### WHAT THE EXERCISE ASKS
Reproduce the listing below with "globe" swapped for "world" and everything else unchanged. Omit the pictures from your output.

### EXERCISE INPUT
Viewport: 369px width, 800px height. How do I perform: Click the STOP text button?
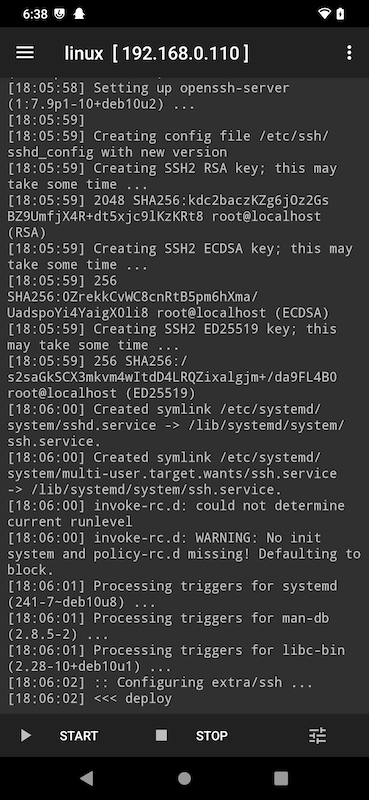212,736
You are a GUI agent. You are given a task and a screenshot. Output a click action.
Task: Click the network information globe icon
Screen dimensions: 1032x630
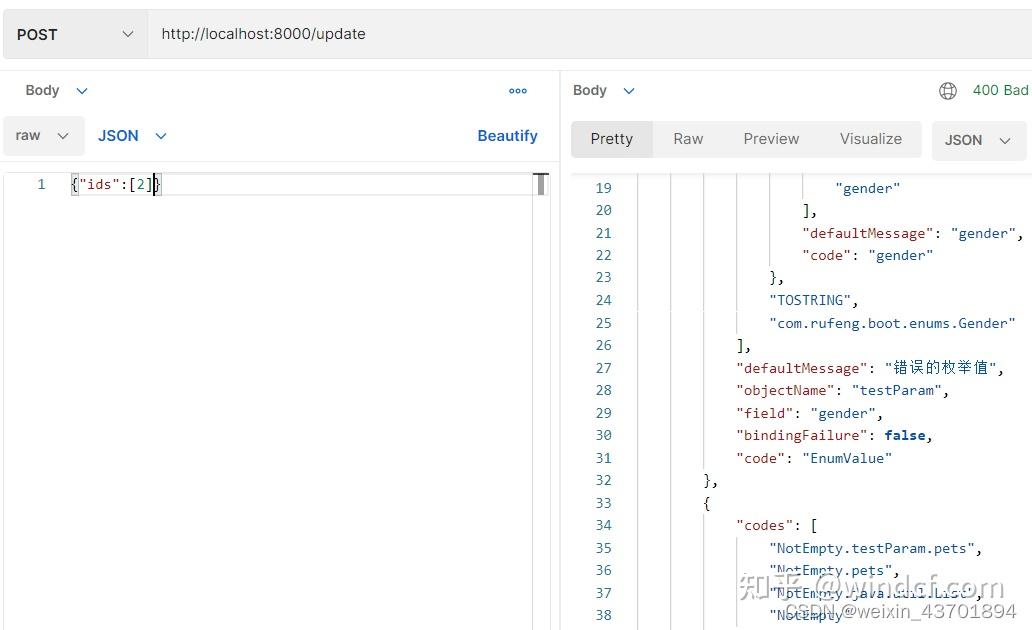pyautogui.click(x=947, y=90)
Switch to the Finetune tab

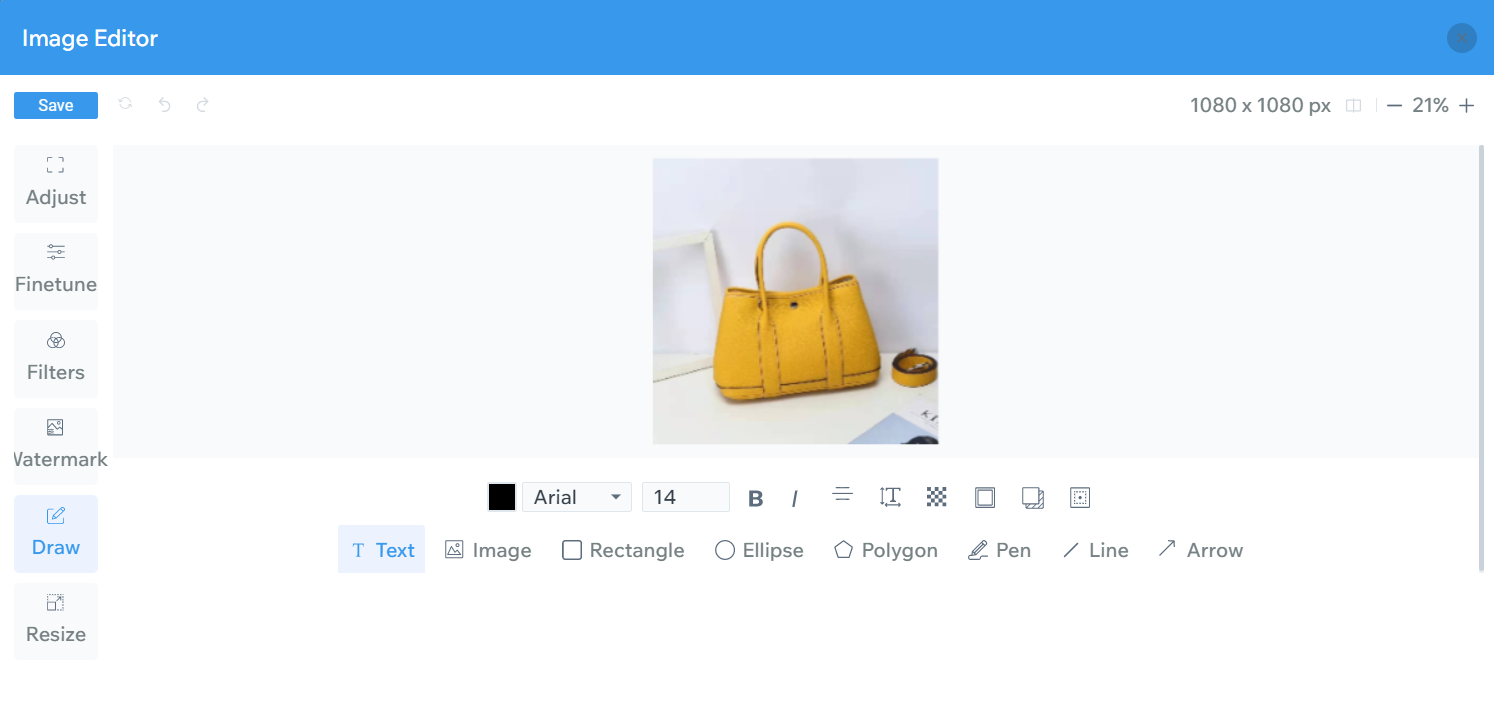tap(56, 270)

### WRITTEN RESPONSE
Viewport: 369px width, 800px height. How do I perform: Click the STOP text button?
212,736
You are a GUI agent. You are given a task and a screenshot. Output a click action.
Task: Click the network information world icon
Screen dimensions: 1032x630
pyautogui.click(x=947, y=90)
Switch to the Finetune tab

tap(56, 270)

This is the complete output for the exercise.